I recently threw together a little tool I thought might be helpful to those who find your script helpful. It is instead a .NET 3.5 Windows Application version of the script you have above. It is completely untested in any environment other than my own and am not entirely sure yet if it will do the trick for anyone else, but, if you don't mind being an alpha tester of sorts, you're welcome to play with it. There is a link to the application on my website, or you can go directly to http://www.jonmedel.com/MOSSFileGrabber.rar
Please let me know if this tool is helpful to anyone! Jon
Fantastic, thank you! I needed to extract one particular version of a document that MOSS was seeing as corrupt.

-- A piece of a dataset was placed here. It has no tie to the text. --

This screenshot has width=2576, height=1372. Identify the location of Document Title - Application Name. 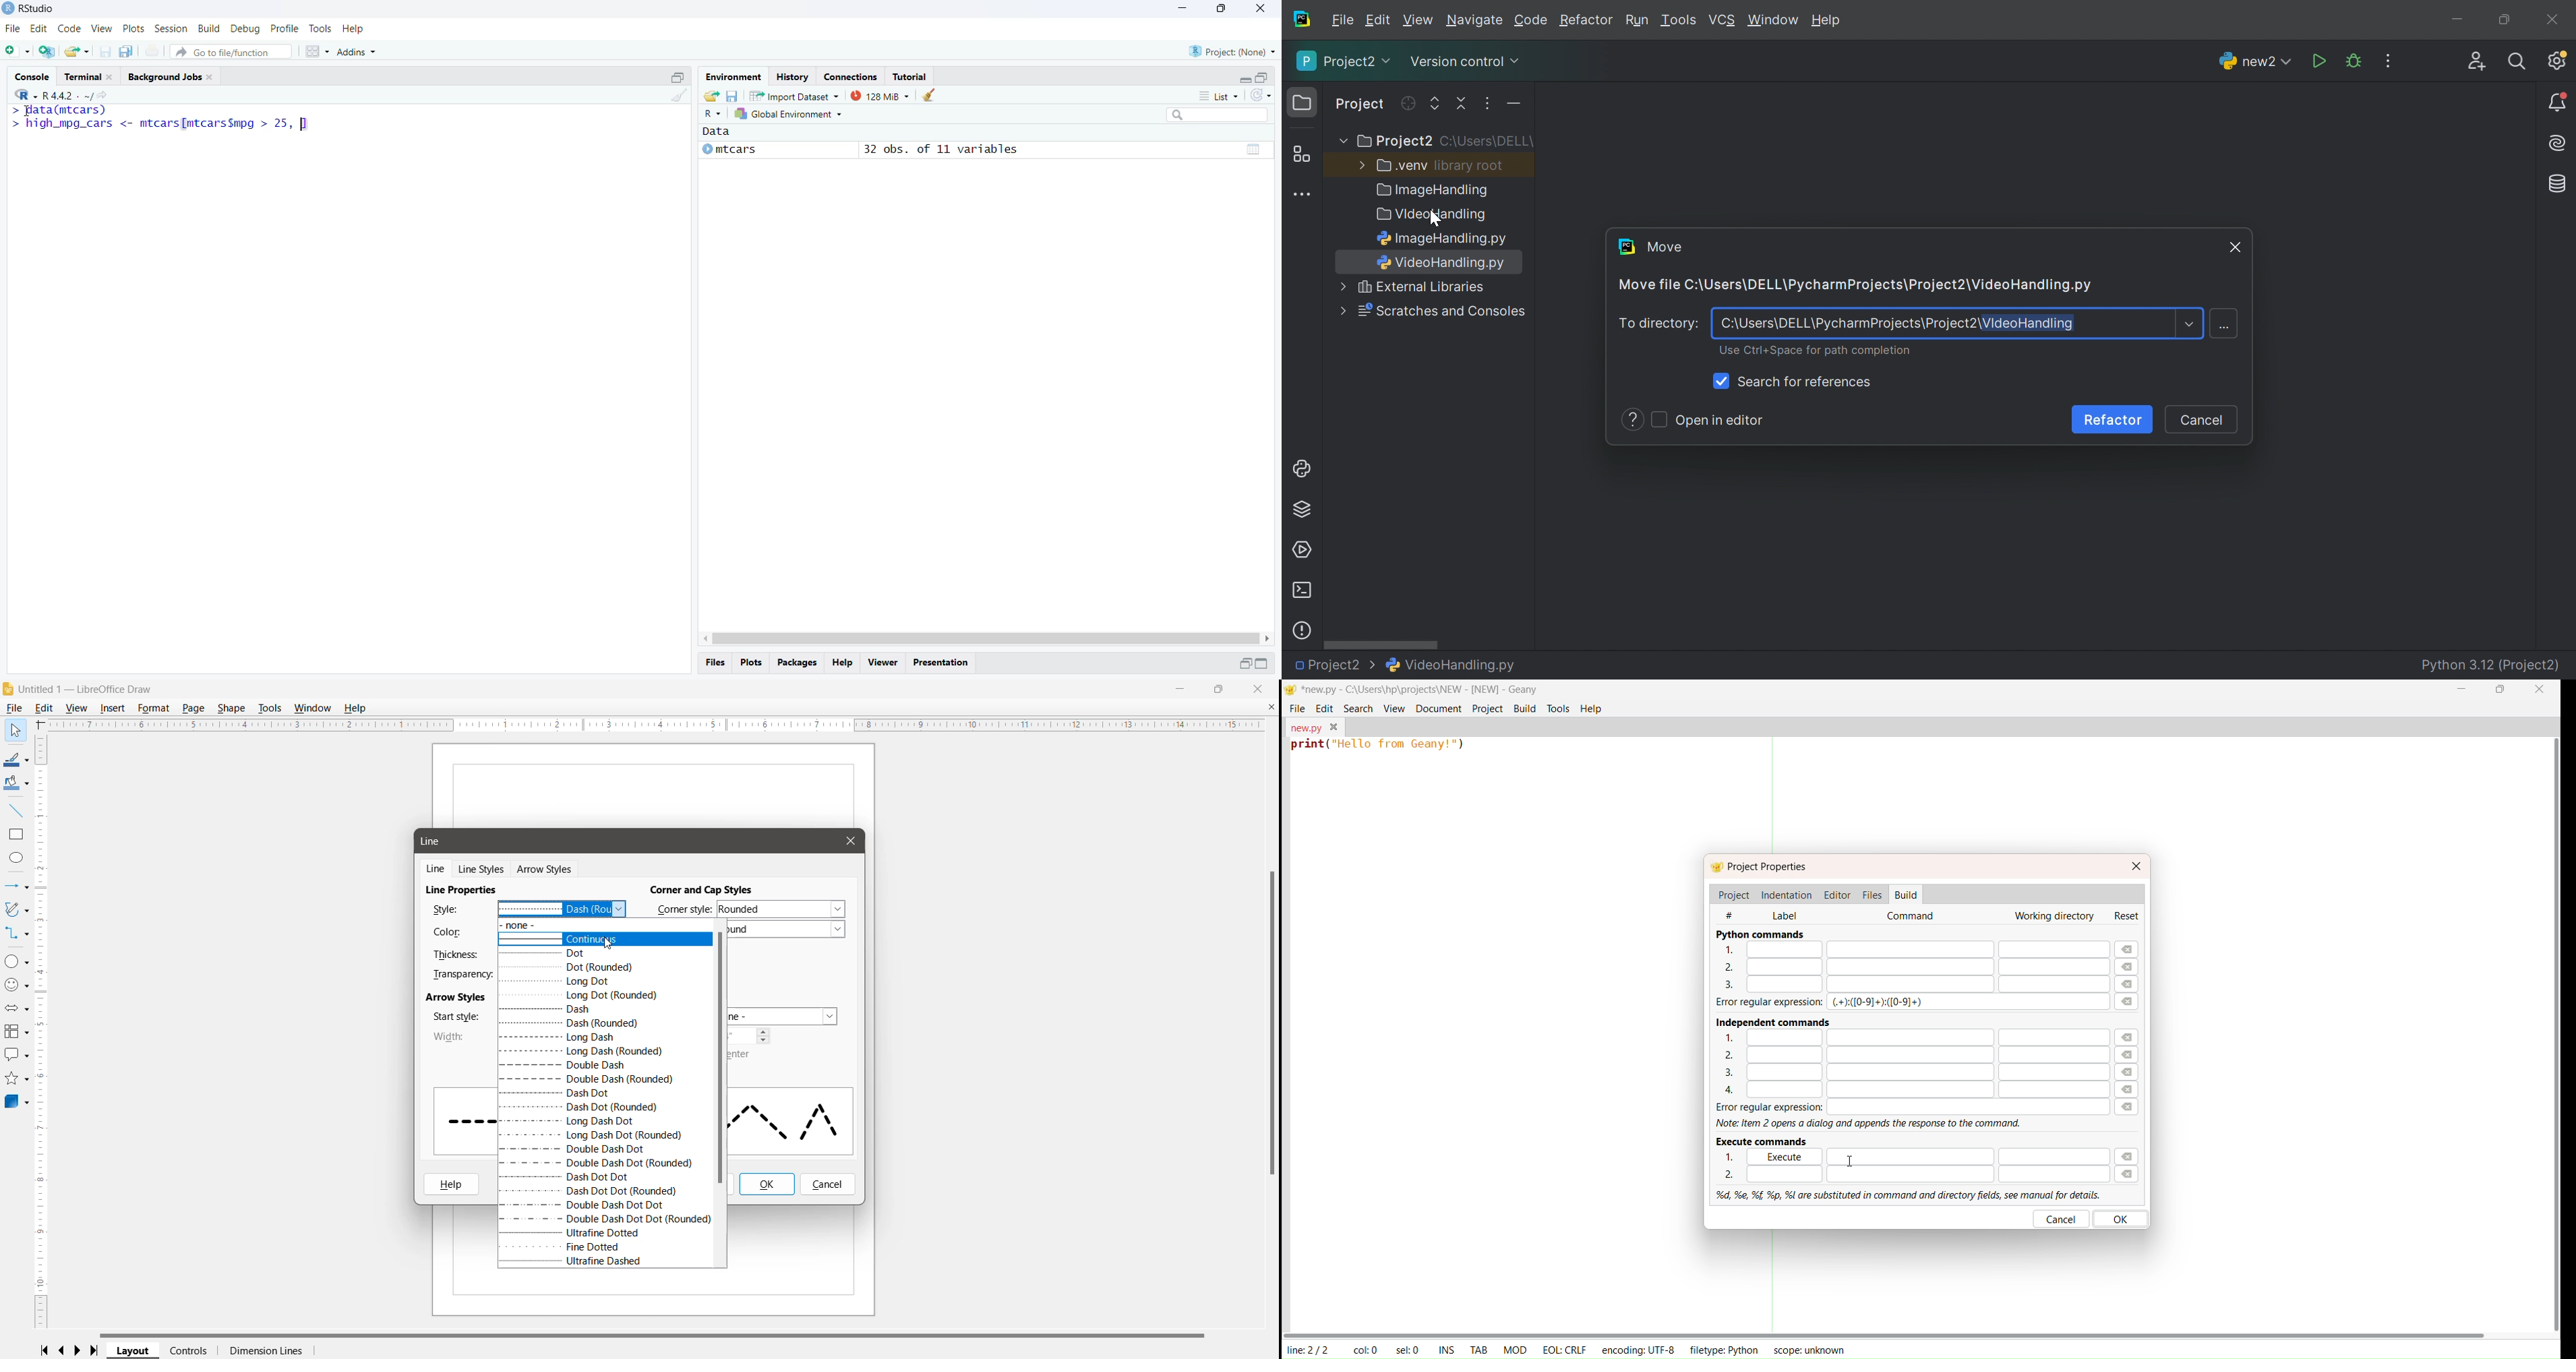
(91, 689).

Maybe this will help someone else.
I started with a SQL query to find the correct version:
The sql query that I used to identify the doc and version:
SELECT dbo.AllDocs.TimeLastModified fields , dbo.AllDocs.DirName, dbo.AllDocs.LeafName, dbo.AllDocs.Version
INNER JOIN dbo.AllDocStreams
ON dbo.AllDocs.ID = dbo.AllDocStreams.ID
AND dbo.AllDocs.Level = dbo.AllDocStreams.Level
where dbo.AllDocs.LeafName='my file name aka 'LEAFNODE'
I then replaced 'AND IsCurrentVersion=1' with 'dbo.AllDocs.Version=[version number from table]' and successfully extracted the particular version of the file that I needed.
Thanks so much for this excellent utility! Saved me a bunch of hassle!

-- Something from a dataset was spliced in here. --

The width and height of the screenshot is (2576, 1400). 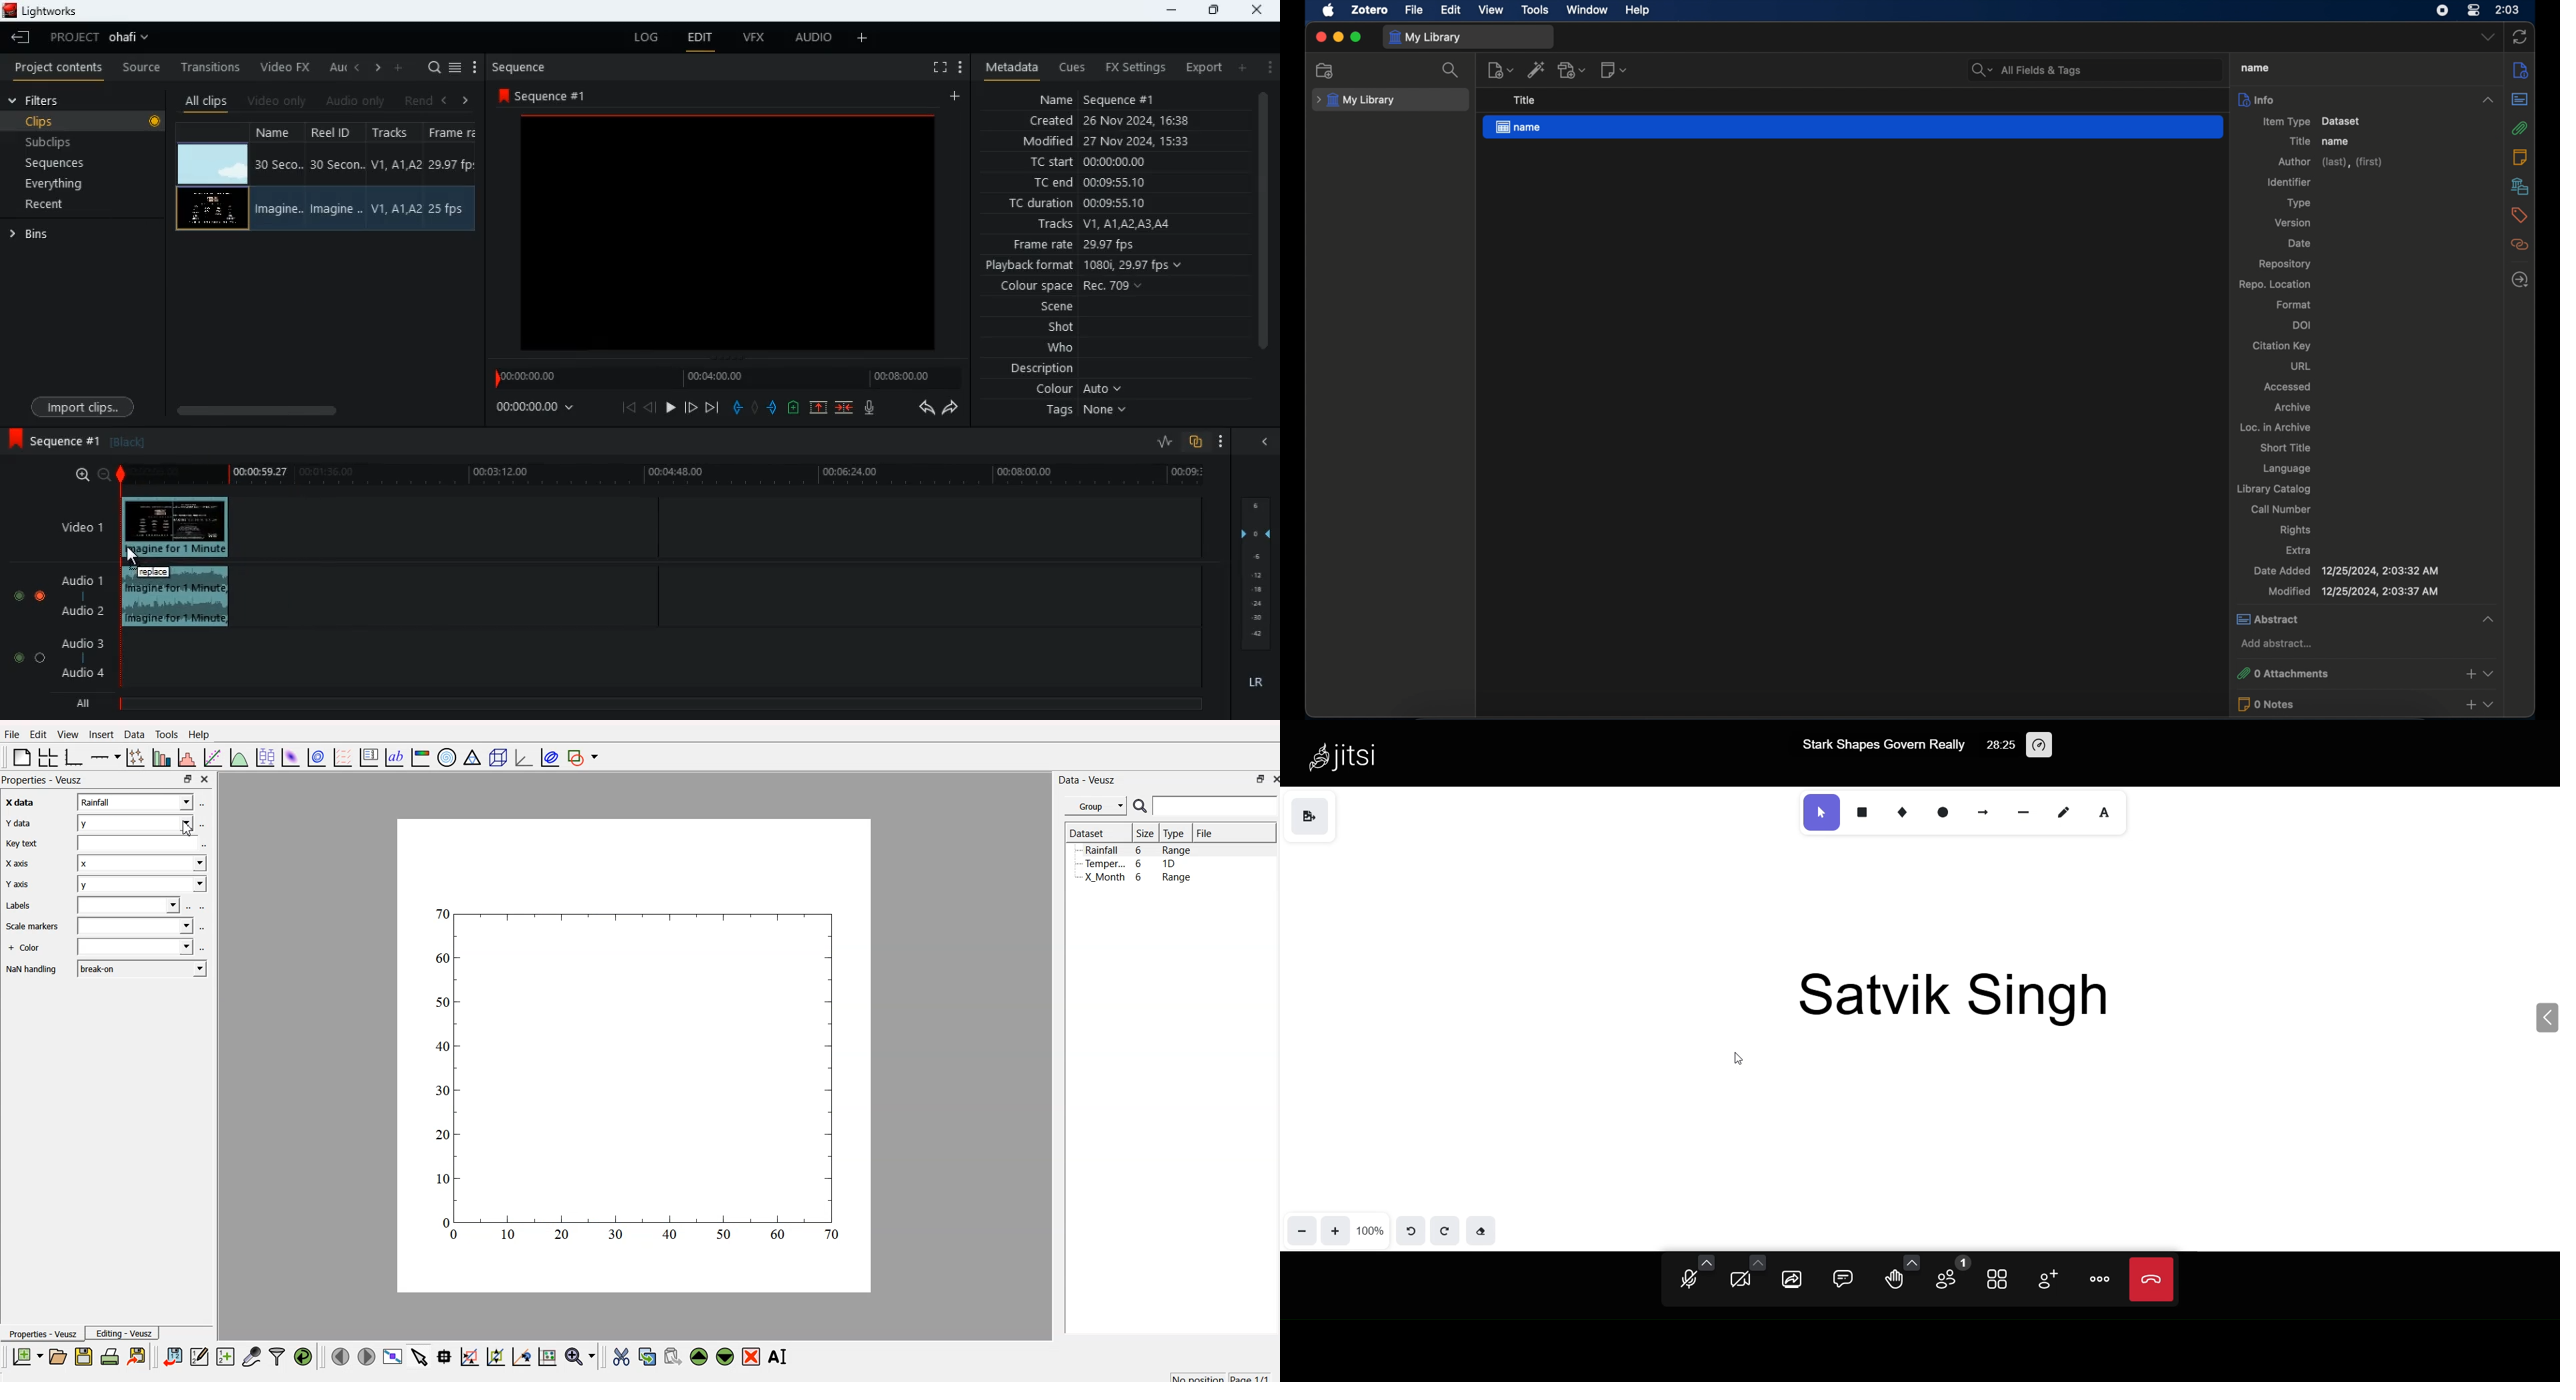 What do you see at coordinates (2544, 1017) in the screenshot?
I see `expand` at bounding box center [2544, 1017].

The script is extremely helpful and I'm sure I will use it - however my current problem is that the file I want to recover has an ' in the name. The script errors out with a syntax error even though i've encased it with "". can anyone tell me how to get around this issue?
When I run this I get the following error..
Error: Write to file failed.
The target path is C:\temp.
Any suggestions would be greatly appreciated.
Sorry for the late response. By now, you've probably figured this out. The output path needs to be a path to a file, not a just a directory.
I have tried to run the script but keep on getting this message:"Microsoft OLE DB Provider for SQL Server: Invalid object name 'dbo.AllDocStreams'.
Any help would be appreciated.
As this is my first time trying to recover document from a share point that crashed.